TASK STATEMENT | What is needed is a word-for-word restatement of all the entries.

_ _ _ _ _ _ _

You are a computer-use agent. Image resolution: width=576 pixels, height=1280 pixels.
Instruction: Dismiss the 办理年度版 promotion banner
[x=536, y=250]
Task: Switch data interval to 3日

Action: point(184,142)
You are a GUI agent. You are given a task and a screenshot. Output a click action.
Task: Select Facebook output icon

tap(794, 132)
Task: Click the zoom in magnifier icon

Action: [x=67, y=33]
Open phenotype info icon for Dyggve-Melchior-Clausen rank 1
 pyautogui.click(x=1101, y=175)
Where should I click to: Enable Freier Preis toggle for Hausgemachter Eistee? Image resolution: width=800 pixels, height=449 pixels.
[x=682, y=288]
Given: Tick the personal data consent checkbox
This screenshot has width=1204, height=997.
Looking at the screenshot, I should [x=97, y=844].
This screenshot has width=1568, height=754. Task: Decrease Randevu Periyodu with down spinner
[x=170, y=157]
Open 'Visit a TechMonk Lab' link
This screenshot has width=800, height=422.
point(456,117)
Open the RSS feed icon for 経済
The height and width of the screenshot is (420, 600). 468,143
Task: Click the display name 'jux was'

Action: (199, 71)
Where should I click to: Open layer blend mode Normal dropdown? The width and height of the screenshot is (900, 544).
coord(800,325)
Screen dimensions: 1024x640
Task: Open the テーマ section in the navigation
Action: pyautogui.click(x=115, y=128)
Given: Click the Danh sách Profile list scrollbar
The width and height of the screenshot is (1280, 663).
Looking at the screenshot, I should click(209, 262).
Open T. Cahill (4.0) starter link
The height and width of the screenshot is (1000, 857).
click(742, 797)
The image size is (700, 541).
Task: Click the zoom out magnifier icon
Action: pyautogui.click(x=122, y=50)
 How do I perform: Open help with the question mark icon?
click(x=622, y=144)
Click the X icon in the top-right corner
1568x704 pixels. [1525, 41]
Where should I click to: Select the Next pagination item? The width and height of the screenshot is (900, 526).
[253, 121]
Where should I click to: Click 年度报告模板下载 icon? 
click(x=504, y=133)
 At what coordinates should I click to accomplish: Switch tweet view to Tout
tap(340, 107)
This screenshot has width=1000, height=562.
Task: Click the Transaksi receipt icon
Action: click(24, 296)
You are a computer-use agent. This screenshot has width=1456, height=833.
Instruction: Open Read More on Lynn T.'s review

_ _ _ _ _ _ _

EXERCISE ANSWER |
You are a computer-use agent. Image resolution: width=576 pixels, height=1280 pixels.
Instruction: Dismiss the 办理年度版 promotion banner
[x=536, y=250]
Task: Switch data interval to 3日

Action: point(184,142)
You are a GUI agent. You are given a task and a screenshot. Output a click action.
Task: Select Facebook output icon

tap(794, 132)
Task: Click the zoom in magnifier icon

Action: [x=67, y=33]
Open phenotype info icon for Dyggve-Melchior-Clausen rank 1
 pyautogui.click(x=1101, y=175)
Where should I click to: Enable Freier Preis toggle for Hausgemachter Eistee? Image resolution: width=800 pixels, height=449 pixels.
[x=682, y=288]
Given: Tick the personal data consent checkbox
This screenshot has width=1204, height=997.
Looking at the screenshot, I should [x=97, y=844].
This screenshot has width=1568, height=754. Task: Decrease Randevu Periyodu with down spinner
[x=170, y=157]
Open 'Visit a TechMonk Lab' link
This screenshot has width=800, height=422.
point(456,117)
Open the RSS feed icon for 経済
The height and width of the screenshot is (420, 600). 468,143
Task: Click the display name 'jux was'

Action: (199, 71)
Where should I click to: Open layer blend mode Normal dropdown? The width and height of the screenshot is (900, 544).
coord(800,325)
Screen dimensions: 1024x640
Task: Open the テーマ section in the navigation
Action: pyautogui.click(x=115, y=128)
Given: Click the Danh sách Profile list scrollbar
The width and height of the screenshot is (1280, 663).
Looking at the screenshot, I should click(209, 262).
Open T. Cahill (4.0) starter link
The height and width of the screenshot is (1000, 857).
click(742, 797)
The image size is (700, 541).
Task: Click the zoom out magnifier icon
Action: pyautogui.click(x=122, y=50)
 How do I perform: Open help with the question mark icon?
click(x=622, y=144)
Click the X icon in the top-right corner
1568x704 pixels. [1525, 41]
Where should I click to: Select the Next pagination item? The width and height of the screenshot is (900, 526).
[253, 121]
Where should I click to: Click 年度报告模板下载 icon? 
click(x=504, y=133)
 At what coordinates should I click to accomplish: Switch tweet view to Tout
tap(340, 107)
This screenshot has width=1000, height=562.
Task: Click the Transaksi receipt icon
Action: click(24, 296)
You are a computer-use agent. This screenshot has width=1456, height=833.
Instruction: Open Read More on Lynn T.'s review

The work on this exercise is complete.